Rheumatoid arthritis (RA) is a chronic disease with known autoimmune pathophysiology. RA is a heritable condition and association studies have already identified a genomic region in chromosome 6 (the HLA region). While this represents progress in elucidating genetic contributions to RA, much is still unknown about the underlying genetic causes, and there is plenty of evidence that there exist other genes affecting disease risk, both as major effects and in epistasis [1
]. Genome-wide association studies (GWAS) of diseases and complex traits have become a major focus of research in human genetics. GWAS may provide robust results for acquiring knowledge on the underlying genetic behavior of RA. One of the most difficult challenges of GWAS is how to deal with the large p
, small n
problem, arising when the number of variables considered (p
) is much larger than the number of subjects (n
). The problem becomes particularly difficult when one seeks to estimate single-nucleotide polymorphism (SNP) by SNP interactions. One approach for efficiently handling high dimensional GWA data consists of two steps: 1) reducing dimensionality by filtering non-informative markers, and 2) applying a more sophisticated model to quantify the effect of the selected SNPs and their interactions. Information gain and the wrapper
procedure are examples of machine learning that have shown benefits over linear regression for Step 1. These methods are easy to implement and may deal with crude, noisy, and inconsistent information. They alleviate redundancy, colinearity, and the assumption of multivariate normality, making them appealing in genomic studies. The function that relates covariates to observations is unspecified, providing more flexibility in the model. Further, they may deal with non-additive effects, which are of interest in genetic epidemiology. Some drawbacks to these methods exist: information gain may not completely remove colinearity in the system and the wrapper
procedure it is too computationally demanding to use on a large number of records and SNPs. Hence, a second step is necessary. A large variety of methods have been previously proposed for Step 2. Here, we propose a novel method that is able to reduce colinearity and make a higher shrinkage to zero than other methods for less relevant SNP and SNP × SNP effects.
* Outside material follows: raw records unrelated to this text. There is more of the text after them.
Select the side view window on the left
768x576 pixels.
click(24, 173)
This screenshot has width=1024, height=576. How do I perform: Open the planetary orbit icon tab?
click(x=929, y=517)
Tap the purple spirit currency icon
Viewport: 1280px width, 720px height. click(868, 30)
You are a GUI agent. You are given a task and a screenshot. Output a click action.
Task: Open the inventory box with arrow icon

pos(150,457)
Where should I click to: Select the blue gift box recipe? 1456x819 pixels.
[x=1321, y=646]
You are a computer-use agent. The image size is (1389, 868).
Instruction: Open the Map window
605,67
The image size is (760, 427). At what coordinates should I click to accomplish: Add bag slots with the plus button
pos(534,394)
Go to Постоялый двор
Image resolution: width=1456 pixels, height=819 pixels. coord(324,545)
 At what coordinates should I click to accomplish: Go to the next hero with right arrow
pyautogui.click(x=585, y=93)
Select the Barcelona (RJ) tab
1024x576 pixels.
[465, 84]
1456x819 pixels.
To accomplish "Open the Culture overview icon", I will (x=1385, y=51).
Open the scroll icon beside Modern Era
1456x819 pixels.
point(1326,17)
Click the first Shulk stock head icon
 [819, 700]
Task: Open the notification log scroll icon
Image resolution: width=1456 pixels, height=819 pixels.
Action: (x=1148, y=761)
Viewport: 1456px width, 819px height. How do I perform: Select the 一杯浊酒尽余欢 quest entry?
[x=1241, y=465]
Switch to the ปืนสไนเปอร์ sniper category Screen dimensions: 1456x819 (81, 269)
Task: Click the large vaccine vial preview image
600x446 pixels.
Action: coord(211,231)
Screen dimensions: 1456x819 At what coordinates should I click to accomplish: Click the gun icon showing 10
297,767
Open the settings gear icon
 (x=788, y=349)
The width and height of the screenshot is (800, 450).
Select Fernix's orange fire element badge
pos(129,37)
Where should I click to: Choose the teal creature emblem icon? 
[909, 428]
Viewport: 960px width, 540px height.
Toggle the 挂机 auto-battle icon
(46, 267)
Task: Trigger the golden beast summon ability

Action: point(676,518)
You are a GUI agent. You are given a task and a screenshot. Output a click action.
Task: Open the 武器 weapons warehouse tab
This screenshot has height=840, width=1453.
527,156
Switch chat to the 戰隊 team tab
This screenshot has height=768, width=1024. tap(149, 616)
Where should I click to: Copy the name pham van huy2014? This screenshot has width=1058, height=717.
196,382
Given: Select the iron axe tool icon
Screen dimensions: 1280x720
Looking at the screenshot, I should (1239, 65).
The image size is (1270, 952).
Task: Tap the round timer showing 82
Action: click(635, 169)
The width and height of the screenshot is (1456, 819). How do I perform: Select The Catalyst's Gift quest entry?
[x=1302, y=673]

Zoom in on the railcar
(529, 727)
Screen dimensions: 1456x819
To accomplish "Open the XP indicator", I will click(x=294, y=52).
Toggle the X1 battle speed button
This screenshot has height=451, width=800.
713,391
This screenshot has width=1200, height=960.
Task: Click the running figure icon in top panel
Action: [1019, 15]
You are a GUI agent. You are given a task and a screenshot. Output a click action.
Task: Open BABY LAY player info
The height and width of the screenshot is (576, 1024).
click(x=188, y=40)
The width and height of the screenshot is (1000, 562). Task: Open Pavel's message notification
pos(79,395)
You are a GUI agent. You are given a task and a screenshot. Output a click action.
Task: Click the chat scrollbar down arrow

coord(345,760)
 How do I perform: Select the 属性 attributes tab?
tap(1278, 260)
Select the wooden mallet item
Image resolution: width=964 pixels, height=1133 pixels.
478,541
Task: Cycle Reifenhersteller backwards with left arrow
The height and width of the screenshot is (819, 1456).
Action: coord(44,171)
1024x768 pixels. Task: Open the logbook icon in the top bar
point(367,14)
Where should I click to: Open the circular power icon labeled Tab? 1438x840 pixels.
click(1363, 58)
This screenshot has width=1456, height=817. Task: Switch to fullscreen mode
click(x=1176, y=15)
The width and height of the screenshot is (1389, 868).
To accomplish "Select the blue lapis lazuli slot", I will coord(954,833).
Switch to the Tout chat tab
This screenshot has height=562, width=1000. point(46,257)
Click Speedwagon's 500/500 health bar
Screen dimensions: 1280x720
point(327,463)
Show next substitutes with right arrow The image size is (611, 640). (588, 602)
The Genetic Analysis Workshop 16 (GAW16) provides an opportunity for testing novel methods, such as those proposed above, on a well characterized dataset, to compare results and interpretations, and to discuss current problems in genetic analysis. The aim of this study was to identify additional disease susceptibility loci in the GAW16 RA data in a two-step approach: first, reducing the number of SNPs to be tested through machine learning algorithms; second, identifying interactions or epistatic effects between HLA and non-HLA SNPs using a Bayesian threshold LASSO model.